Alan Frieze has a survey on disjoint paths in expander graphs which may be of interest. Theorems 4 and 5 of that survey are results of Broder, Frieze and Upfal, which imply that in an expander, any set of at most $c n/\log^2 n$ pairs of vertices can be connected by disjoint paths, and that every pair can be connected by a path in such a way that the total congestion is $O(n \log n)$.

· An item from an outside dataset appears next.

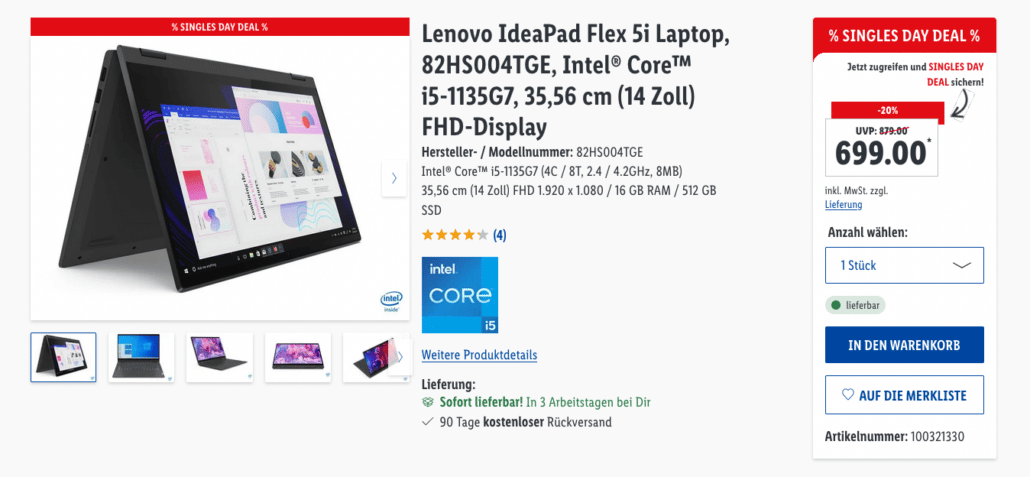
Task: Click the main laptop product image
Action: [219, 177]
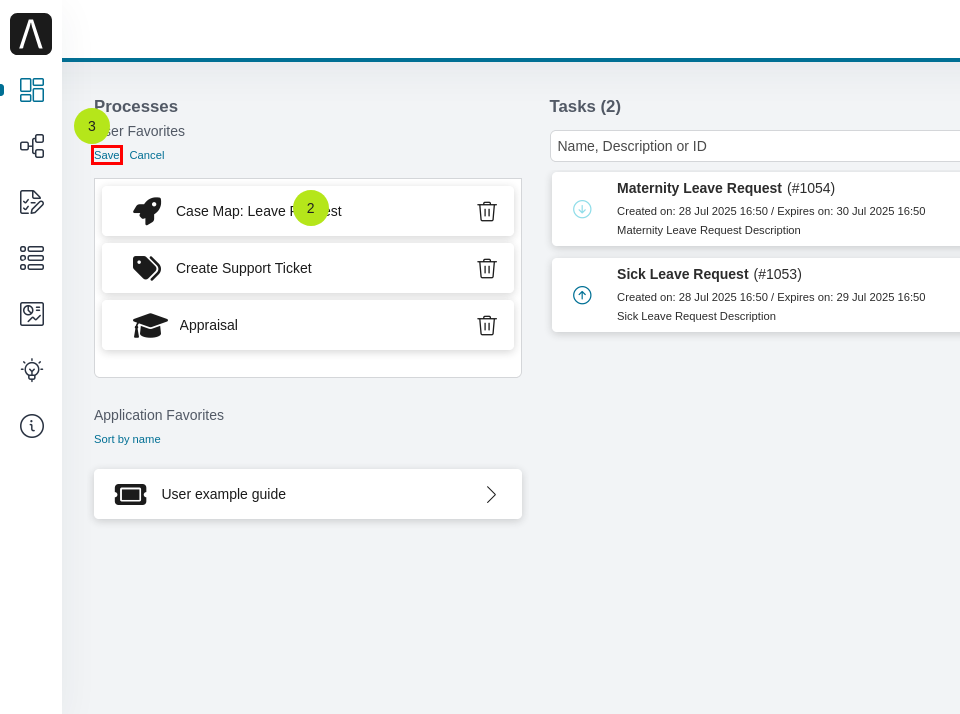Click the high priority arrow on Sick Leave Request
The image size is (960, 714).
pos(582,296)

Finally, for a particular class of random expanders, something can be said about a fractional version (flows rather than paths; again, this allows global optimization). Given a connected, undirected graph $G=(V,E)$, a uniform flow of volume $\phi$ on $G$ is a collection $F$ of flows, one for each ordered pair $(v,w)$ of vertices of $G$, each having volume $\phi$. Given $f \in F$ and $e \in E$, write $f(e)$ for the flow through edge $e$ in $f$ (ignore direction so this is always non-negative). Then write
\[
\chi(F)=\max_{e \in E} \sum_{f \in F} f(e)
\]
for the maximum flow across any edge of $G$, when all flows of $F$ are simultaneously active
Aldous, Mcdiarmid, and Scott have proved the following. Fix a non-negative random variable $C$ with $\mathbb{E}(C) < \infty$, and take G_n to be the complete graph $K_n$ each of whose edges $e$ is weighted with an independent copy $C_e$ of $C$. Let $\phi_n$ be the largest value such that there exists a uniform flow $F$ of volume $\phi_n$ on $G$ such that
\[
\sum_{f \in F} f(e) \le C_e
\]
for all $e \in E(K_n)$. Then there is a positive constant $\phi_*$ such that $\phi_n \to \phi_*$ in probability.
Note that if $C$ takes some fixed value $M$ with probability $p$, and is $0$ with probability $1-p$, this is equivalent to requiring maximum congestion $\le M$ on the random graph $G_{n,p}$. Thus, this setting includes (edge) congestion-type bounds on at least some expander-like graphs.